**THE RECORDS**.
•••

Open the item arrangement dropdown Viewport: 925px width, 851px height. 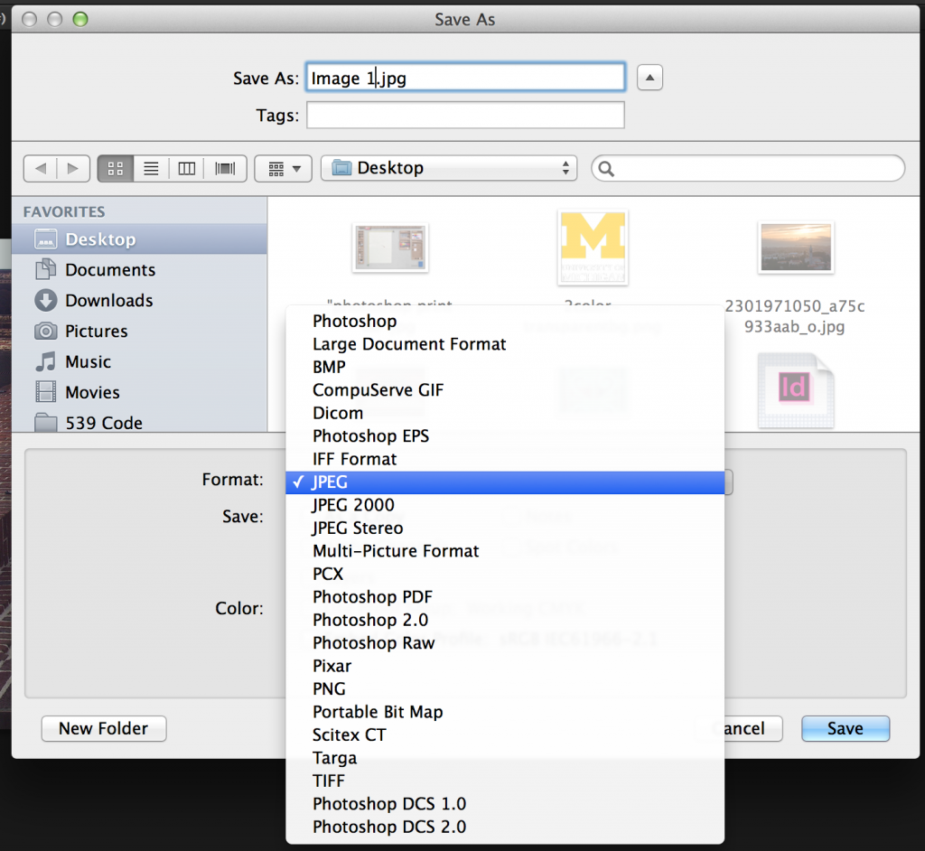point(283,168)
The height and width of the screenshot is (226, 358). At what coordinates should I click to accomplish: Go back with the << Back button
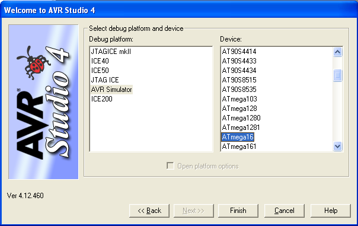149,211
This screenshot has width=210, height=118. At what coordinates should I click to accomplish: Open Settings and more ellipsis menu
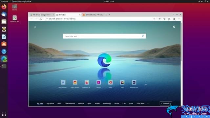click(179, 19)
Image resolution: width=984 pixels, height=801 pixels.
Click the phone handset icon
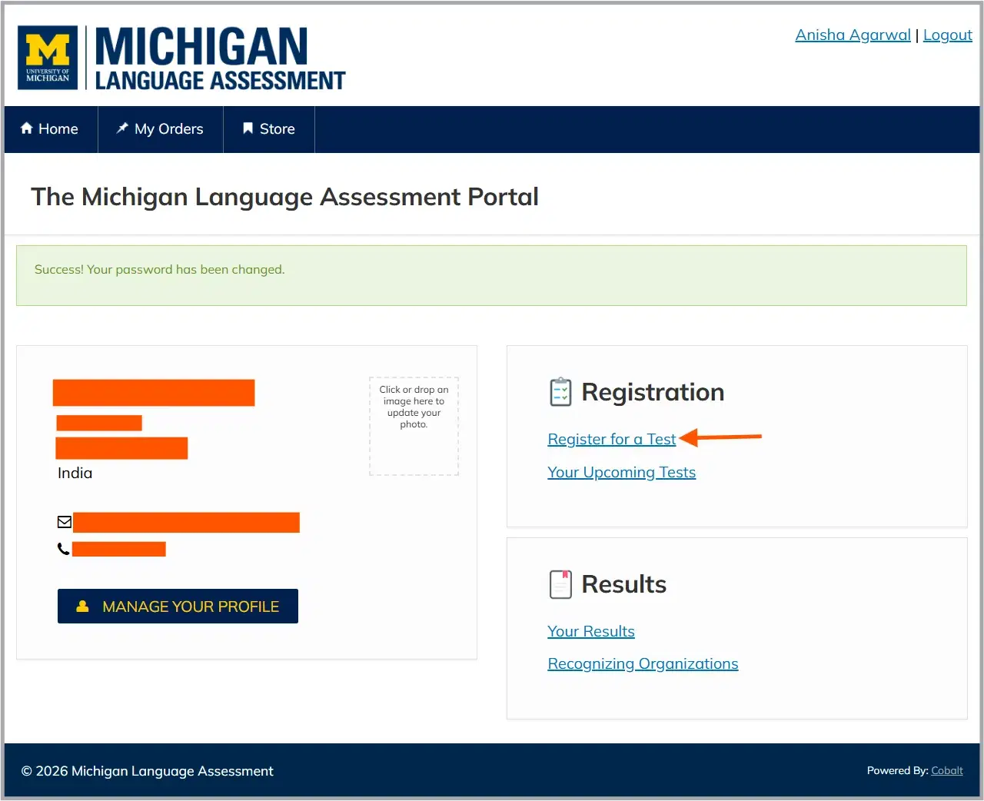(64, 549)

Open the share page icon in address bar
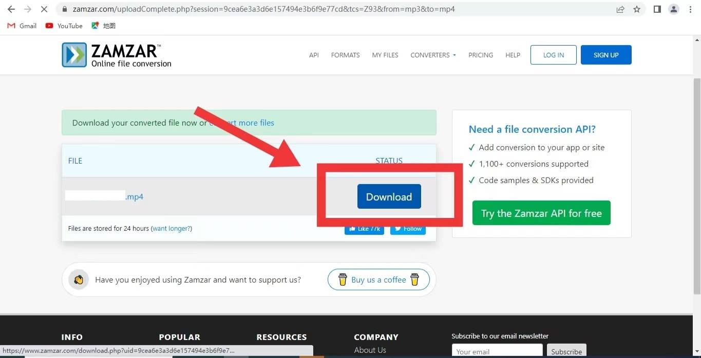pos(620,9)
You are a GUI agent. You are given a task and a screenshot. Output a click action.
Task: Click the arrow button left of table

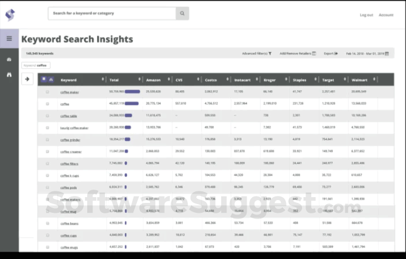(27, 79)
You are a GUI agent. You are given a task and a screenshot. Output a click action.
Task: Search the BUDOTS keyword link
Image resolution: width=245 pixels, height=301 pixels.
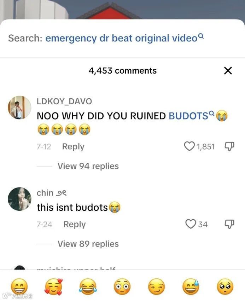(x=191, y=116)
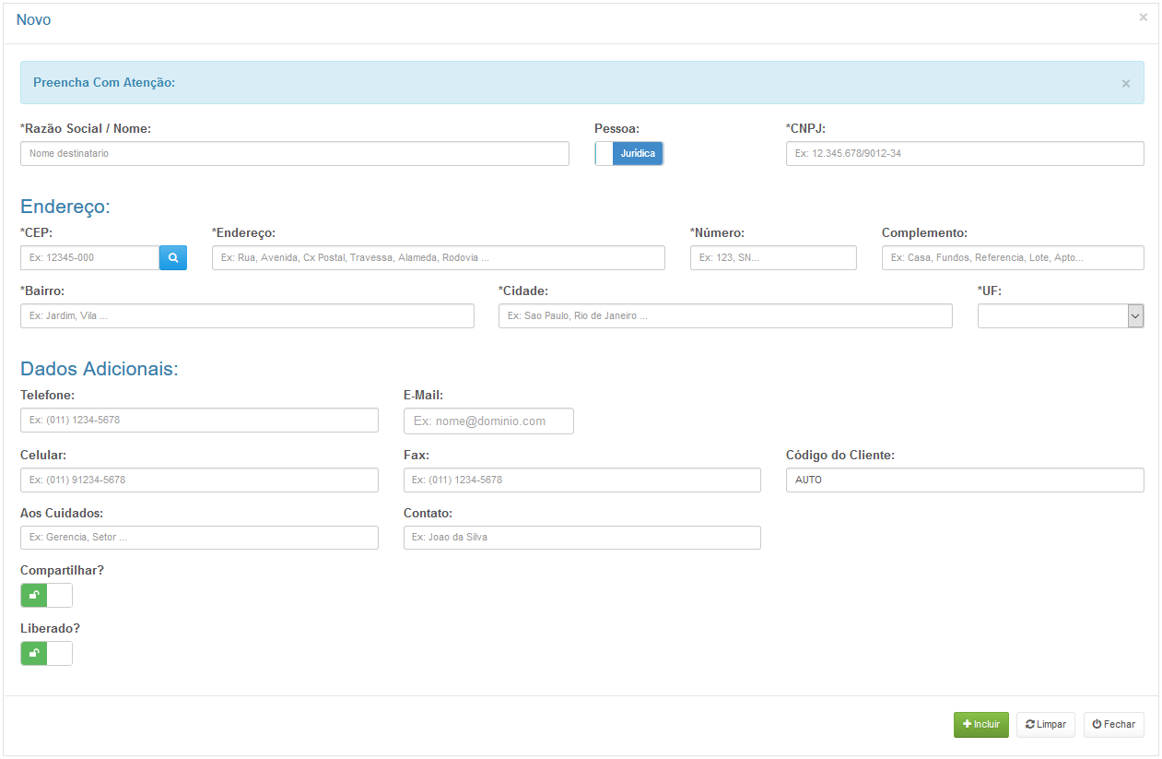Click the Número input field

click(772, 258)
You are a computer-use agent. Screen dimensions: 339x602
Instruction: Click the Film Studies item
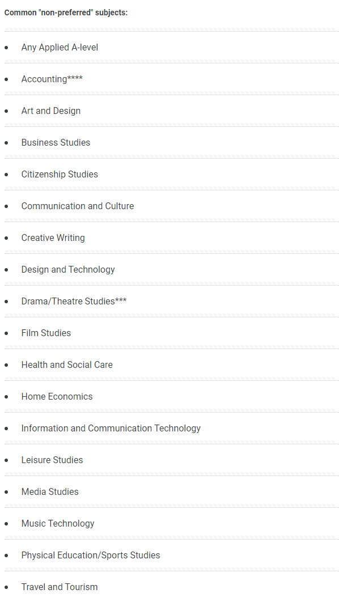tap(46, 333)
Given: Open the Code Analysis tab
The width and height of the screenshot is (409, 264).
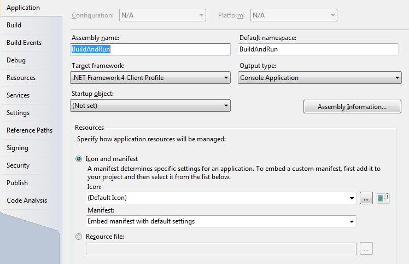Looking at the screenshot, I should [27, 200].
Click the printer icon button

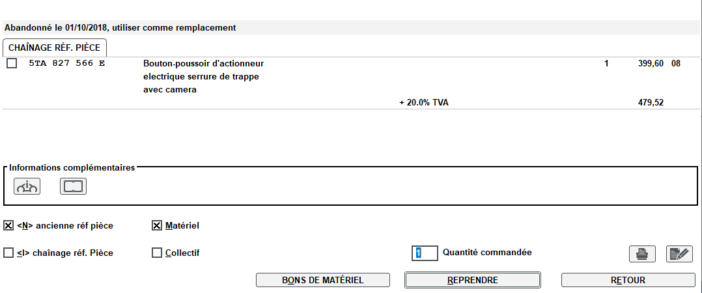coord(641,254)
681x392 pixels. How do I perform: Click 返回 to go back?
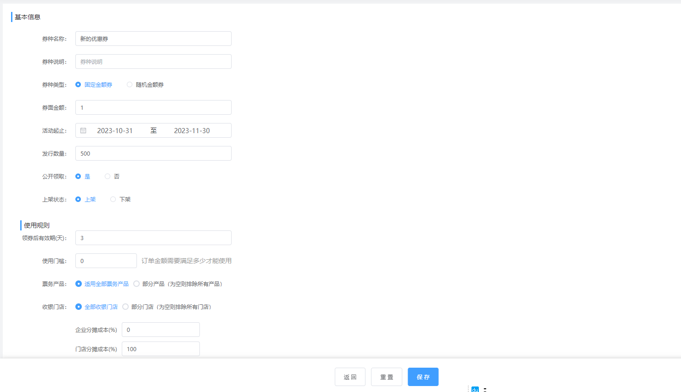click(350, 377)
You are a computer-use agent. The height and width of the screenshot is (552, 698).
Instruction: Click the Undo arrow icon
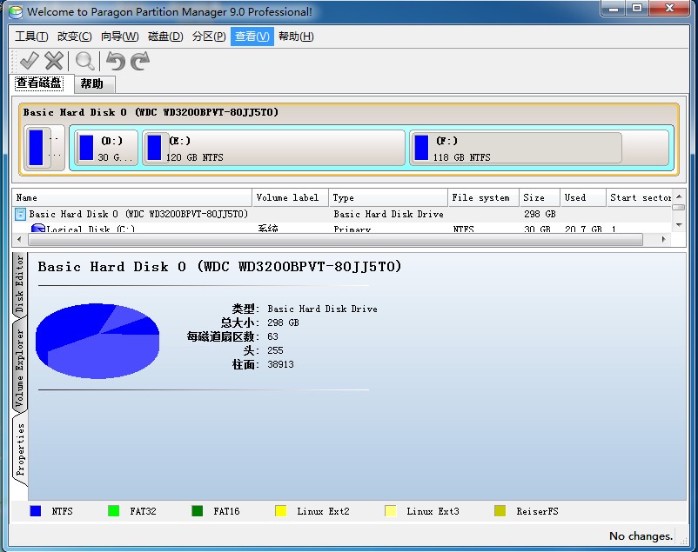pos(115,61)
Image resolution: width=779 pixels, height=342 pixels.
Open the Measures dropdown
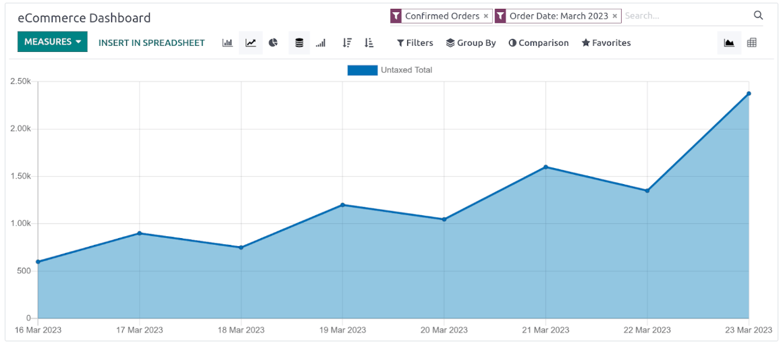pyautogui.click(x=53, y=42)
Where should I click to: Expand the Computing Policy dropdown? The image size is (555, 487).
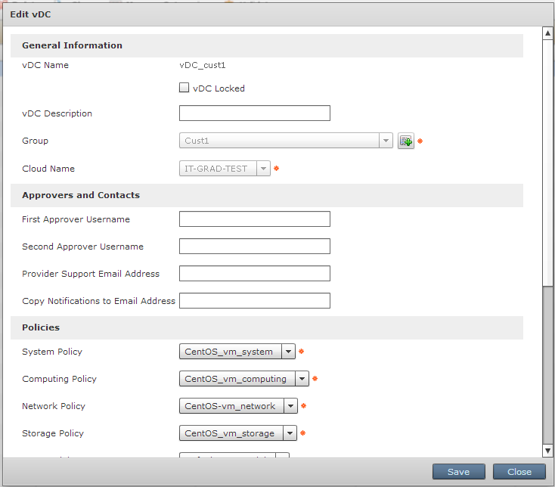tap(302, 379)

•••

Check each line of the data for the string "computer" and state how many lines contain it, without any other output.

2